Since it wasn't really about EDS in the first place (misunderstanding or possibly jumping to conclusions on my part) I would have to say that I understand slightly better where you are coming from, but I suspect you should read up on allergies if that is your concern. Allergies, as far as the evidence indicates, are not passed on strictly genetically. In any case, there is no way to determine allergies from a genetic analysis, it has to be tested for by scratch tests or something similar where you look for reactions.
Drug allergies and sensitivities can be genetic, as can the inability to respond to certain drugs. When I had the SJ reaction, I was told to never allow my offspring to take Sulfa drugs, it's not worth the risk. The times they have accidentally been given drugs with sulfites, or sulfates (they are used as preservatives in eye/ear drops),they had reactions. I now double-check every prescription we're given because many doctors are sloppy.
Even food allergies can be genetic.

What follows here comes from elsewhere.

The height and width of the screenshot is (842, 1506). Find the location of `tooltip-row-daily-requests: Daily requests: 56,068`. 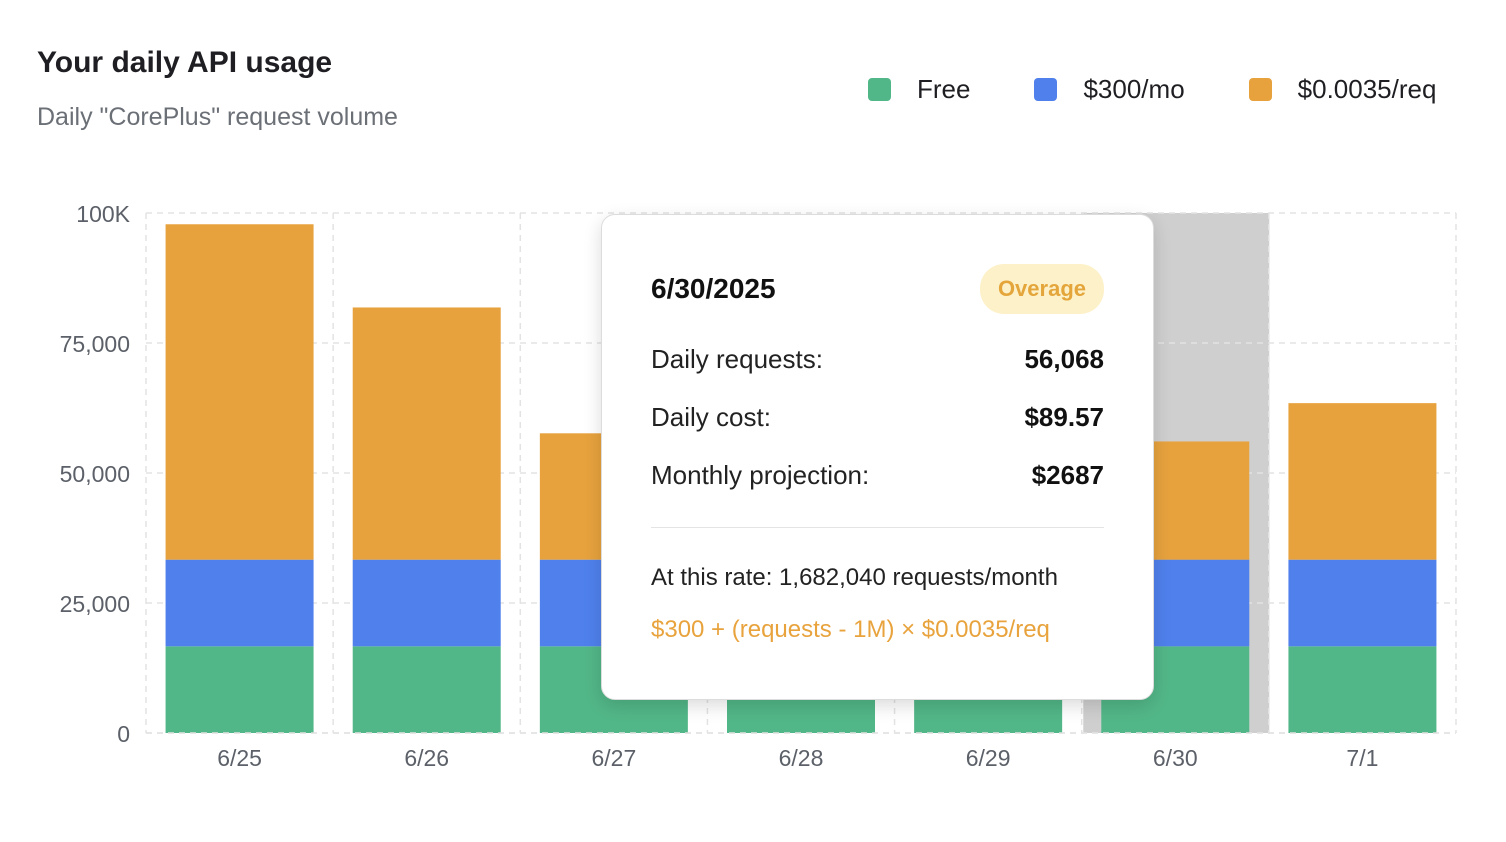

My sister and I both have our lips swell up so large they cover our nostrils if we touch them to even the most minute traces of mango. She once had a bad reaction because her neighbor brought her a slice of cake and had used the knife to also cut a mango. She had wiped the blade off before cutting the cake, but that's all it took for my sister to swell up like a freak. (BTW, Mango is in the same plant family as Poison Ivy, so people who react strongly to P.Ivy might want to avoid mangoes and cashews.)

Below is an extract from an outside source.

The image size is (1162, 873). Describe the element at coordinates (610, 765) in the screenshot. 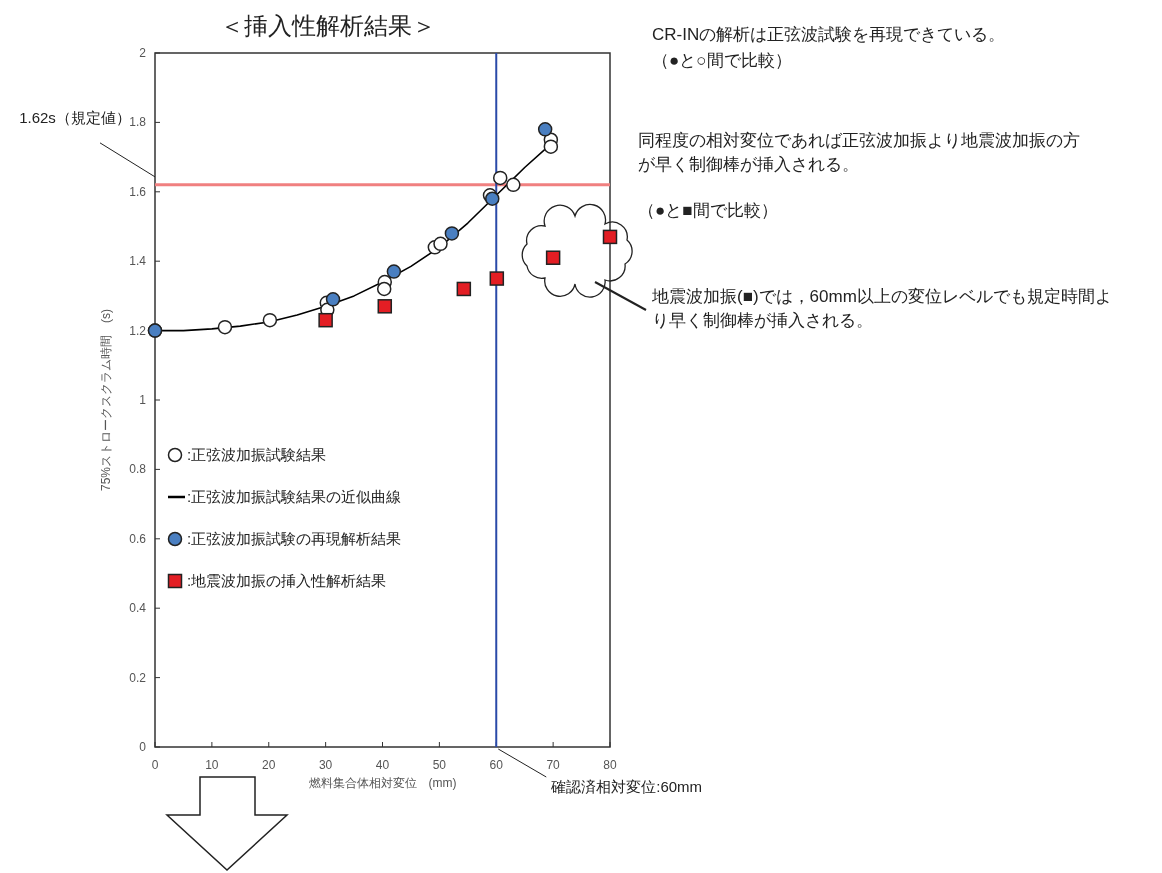

I see `x-tick-label: 80` at that location.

If there are genetic components to certain allergies or reactions, they will eventually be found through research. That's why this kind of research should move forward and be encouraged. It is invaluable for so many reasons. Genetic research is in it's early stages, I think they will discover amazing things in the future. Truthfully.,I think when we can afford to map everyone and correlate the personal data we will begin to see patterns and begin unraveling many medical mysteries.
Hmn. Country of origin comments notwithstanding (God save ERV's dog), I can't imagine how James Watson made it on the board of an evolander website (sciencblogs.com).
Say it wasn't so.
I love it when racist idiocy is torn apart by genetic truth. My parents' long-time genealogical research long ago disabused me of any notions that people are ever just of one "race"; everyone is more diverse than they think. In particular, the research into Melungeons and the prevalence of certain inherited diseases in unexpected family groups is fascinating. When a bunch of "white" people from Kentucky turn up with Familial Mediterranean Fever, it can make some people rethink what they "know" about race.
Why would an intelligent man of science like James Watson think intelligence to be of such importance over other attributes. You need more than just intelligence to get through life.
If you just inbred all the intelligent people they would become more prone to extinction. You need a diverse genome to have a good chance of surviving. Luckily with increased mobility of the different races and changes in social behavior we are mixing up our genomes which should increase our chances of survival.